DATA TO EXAMINE
----------
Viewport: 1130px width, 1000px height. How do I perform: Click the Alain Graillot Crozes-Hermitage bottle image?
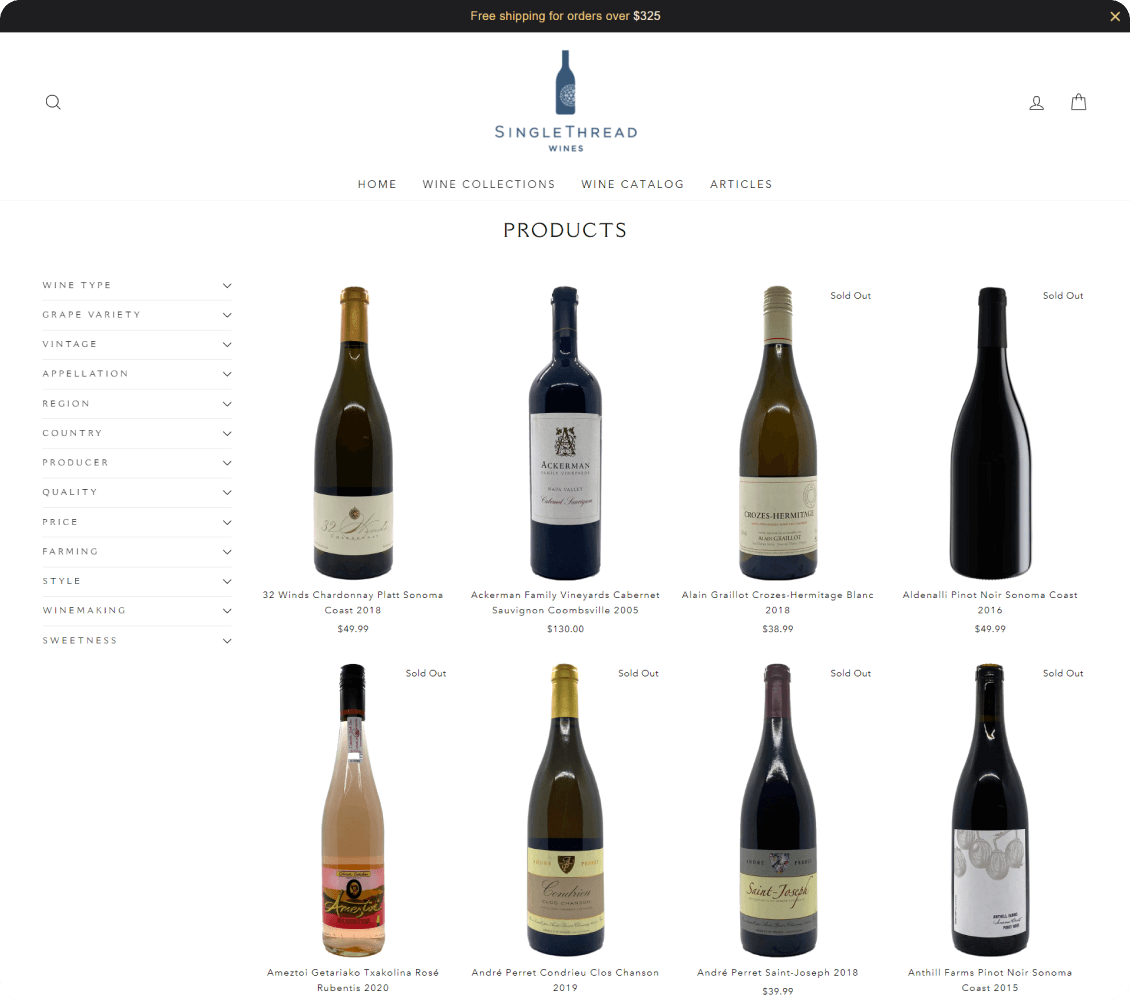778,433
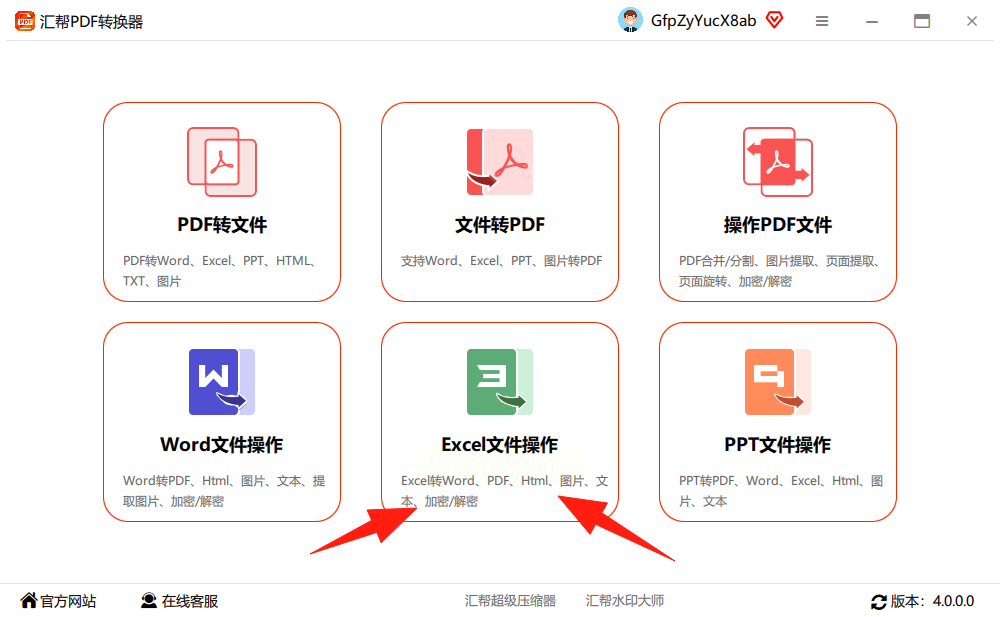Click the 版本: 4.0.0.0 version text
The height and width of the screenshot is (617, 1000).
click(932, 601)
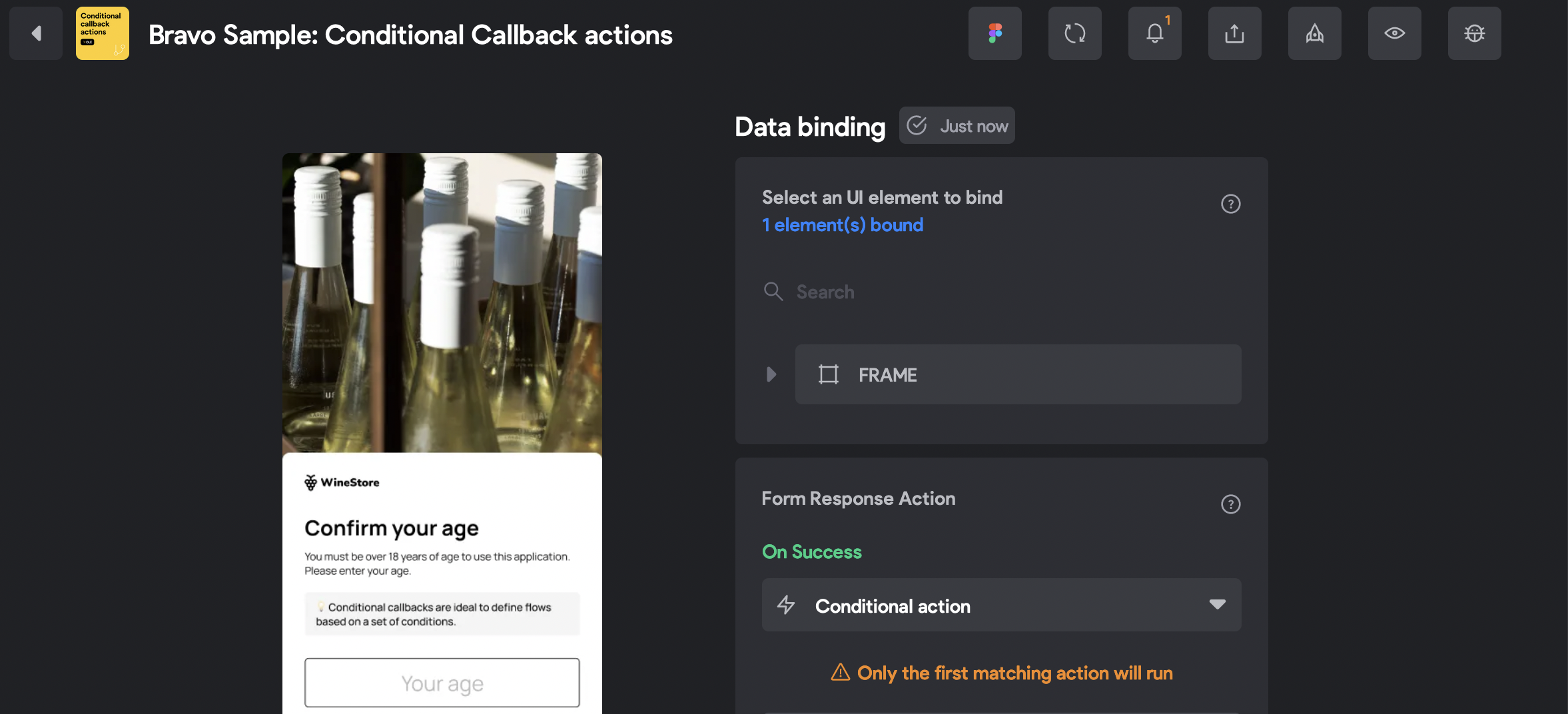Select the FRAME element row
Screen dimensions: 1568x714
(x=1018, y=374)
----------
PROBLEM
Everything in the entries above, apart from the images, should be printed exactly.

YOUR RESPONSE
Viewport: 1130px width, 1000px height. How do I perform: Click the Alain Graillot Crozes-Hermitage bottle image?
778,433
Click the 版本: 4.0.0.0 version text
The height and width of the screenshot is (617, 1000).
click(932, 601)
Select the FRAME element row
Screen dimensions: 1568x714
(x=1018, y=374)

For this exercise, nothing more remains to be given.